The fourth dimensionality reduction approach employed in this study was a DL–based embedding using AEs. Autoencoders are a class of unsupervised artificial neural networks designed to learn compressed, efficient representations of input data. An AE consists of two components: an encoder, which projects the input into a lower-dimensional latent space (embedding vector), and a decoder, which reconstructs the original input from this compressed representation. The network is trained to minimize the reconstruction error, ensuring that the learned embeddings capture the most relevant patterns in the data. In this study, the AE architecture was symmetrical, with both encoder and decoder composed of three fully connected layers using linear activation functions. The encoder comprised layers with 64, 32, and 19 nodes, resulting in a 19-dimensional embedding vector for each sample, producing an output matrix of shape n×19, where n=125 (the number of samples). Mean squared error (MSE) was used as the loss function, and the ADAM optimizer was applied during training, which continued until the loss function plateaued. Multiple AE configurations, varying in the number of layers and neurons per layer, were tested, with the final architecture selected based on best MSE results. The matrix of embeddings corresponding to the final AE model was used as the reduced representation of the input data set.
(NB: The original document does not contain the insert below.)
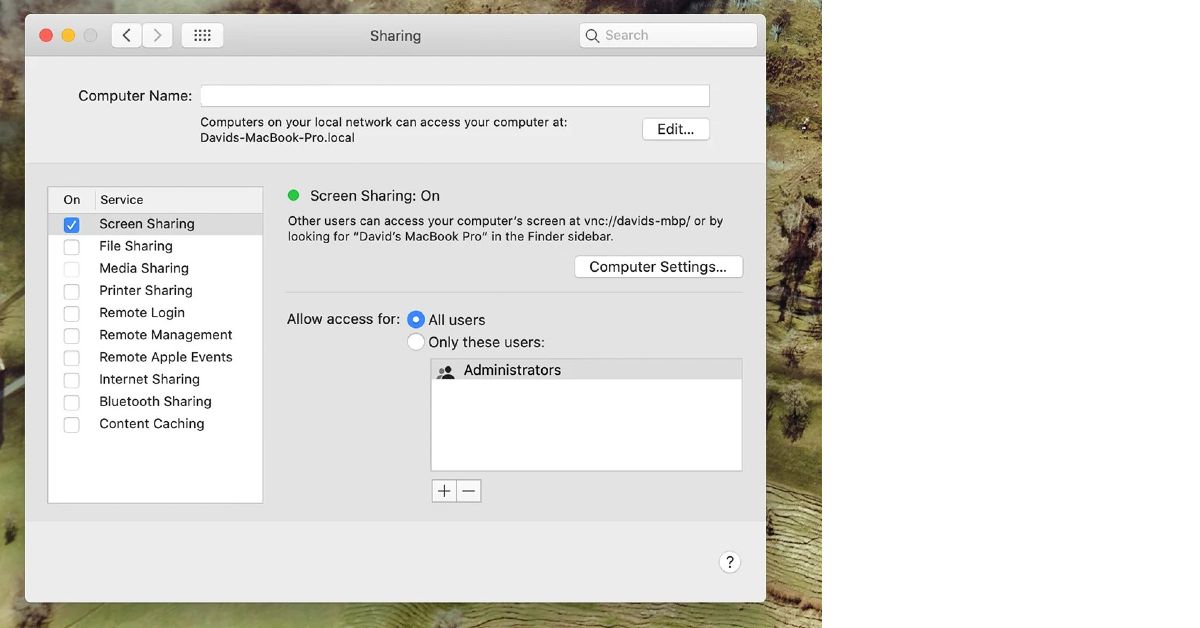Click the Computer Name field
1200x628 pixels.
[454, 94]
Fifth DRT utilized consisted of 1D convolution layers (Conv), most widely used in image analysis to extract structural patterns. The hypothesis underlying this study was that they might – similarly to image recognition – extract local abundance patterns from microbiome data. To enable pattern recognition, the input data was formatted such that each individual animal’s bacterial abundance represented a one-dimensional “image”. First, a 1-D convolutional layer was applied to the input data. This layer used two convolutional kernels, each with a kernel size of 25. The next layer was also a 1-D convolutional layer, utilizing a single kernel with a size of 3. Following the convolutional layers, a MaxPooling1D layer with a pool size of 4 was applied. This operation downsampled the feature maps, reducing dimensionality while emphasizing the most dominant local patterns. The subsequent layers consisted of a Dense layer with 64 units, followed by a Flatten layer, which reshaped the output into a one-dimensional vector suitable for further processing by the classification models.

Classifiers

Two Neural Netwok Architectures were employed as classifiers in this study, A Shallow (SNN) and Deep (DNN) Neural network,

Both network architectures shared several key parameters: Rectified Linear Unit (ReLU) was the activation function for dense layers and smooth approximation of one-hot arg max (Softmax) was used for classification purposes at the output layer. Adaptive Moment Estimation (ADAM) was used to minimize the Categorical Cross entropy loss function. There were also common overfitting prevention measures applied to both architectures: weight regularizer L2 and Dropout Layers.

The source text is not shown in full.